**Usando le informazioni**
- a) Rispondi a queste domande sul brano della rubrica Sottosopra:
(i) Con quale cadenza uscirà la rubrica?
(ii) A chi si deve la definizione "la terza guerra mondiale a pezzi"?
(iii) Quale quota dell'umanità possiede ricchezze e beni superiori a quelli del 99%?
- b) Ricopia parola per parola il passo del brano sulla rubrica Sottosopra che va da "Inizio volentieri la" fino a "degli incendi estivi." compreso.
- c) Scrivi la parte successiva del brano sulla rubrica Sottosopra, cominciando subito dopo l'ultima frase riportata.

╭─ Brano da leggere

I problemi non possono essere risolti allo stesso livello di pensiero che li ha generati.
(A. Einstein)
Inizio volentieri la mia collaborazione su l’Unità. La denominazione della rubrica, che avrà cadenza settimanale, è Sottosopra: a indicare l’attuale mondo rovesciato e la necessità, urgente e inderogabile, di (ri)mettere le cose dritte sui piedi. Siamo giunti al punto che è la sopravvivenza stessa dell’umanità a essere ipotecata. Stretta, ormai, da emergenze soffocanti. Il mondo sta bruciando, ben al di là degli incendi estivi.
Si consuma per i mutamenti climatici, per la ripresa spasmodica della corsa agli armamenti (convenzionali e nucleari), per le guerre in atto – “la terza guerra mondiale a pezzi”, che è in corso, secondo la precisa definizione di papa Francesco – per le guerre commerciali quasi devastanti come quelle degli eserciti, per le migrazioni destinate a crescere, per il predominio del profitto capitalistico che ci ha portato alla società dell’1%: l’1% dell’umanità è arrivato a possedere ricchezze e beni che superano quelli del 99%. Follia. Non si era mai visto un accaparramento di risorse così concentrato.

╰─
╭─ Estratti del dataset

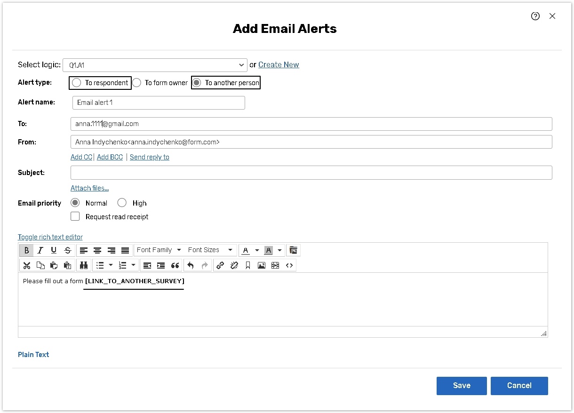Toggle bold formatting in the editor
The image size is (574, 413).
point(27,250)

╰─
╭─ Estratti del dataset

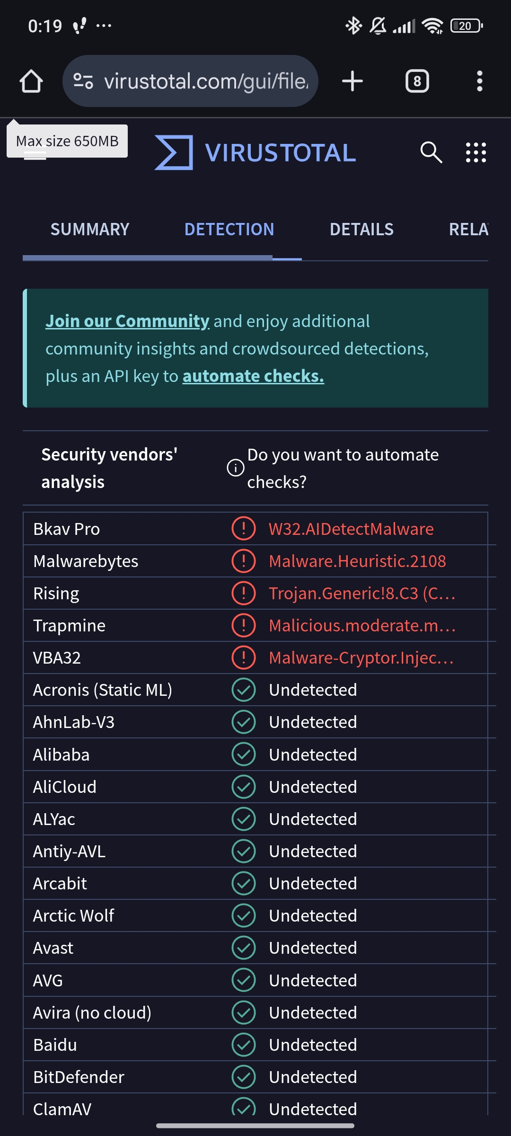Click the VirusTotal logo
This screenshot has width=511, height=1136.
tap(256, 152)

╰─

**Risposte per numero**
- a)
(i) Settimanale.
(ii) A papa Francesco.
(iii) L'1%.

- b)
Inizio volentieri la mia collaborazione su l’Unità. La denominazione della rubrica, che avrà cadenza settimanale, è Sottosopra: a indicare l’attuale mondo rovesciato e la necessità, urgente e inderogabile, di (ri)mettere le cose dritte sui piedi. Siamo giunti al punto che è la sopravvivenza stessa dell’umanità a essere ipotecata. Stretta, ormai, da emergenze soffocanti. Il mondo sta bruciando, ben al di là degli incendi estivi.

- c)
Per tutti questi fattori i premi Nobel e gli scienziati, che sovrintendono al Doomsday Clock – “l’Orologio dell’Apocalisse” – all’inizio del 2020, prima del Coronavirus e della guerra Russia-Ucraina-Nato-Usa, hanno spostato le lancette a 100 secondi dalla mezzanotte, che simboleggia la fine del mondo. L’uomo contemporaneo è portato a non pensare a questo insidioso orizzonte, prigioniero com’è di quel materialismo quotidiano da cui si lascia pervadere (e inebetire), alimentato da una costante propaganda parcellizzata, che spezza, e tritura di continuo, il quadro d’insieme del mondo. Così corriamo verso il precipizio, più o meno inconsapevolmente. Occorre una rivoluzione di pensiero, individuale e collettiva, senza la quale non potremo rovesciare lo stato presente delle cose. E salvarci. Prima che sia tardi.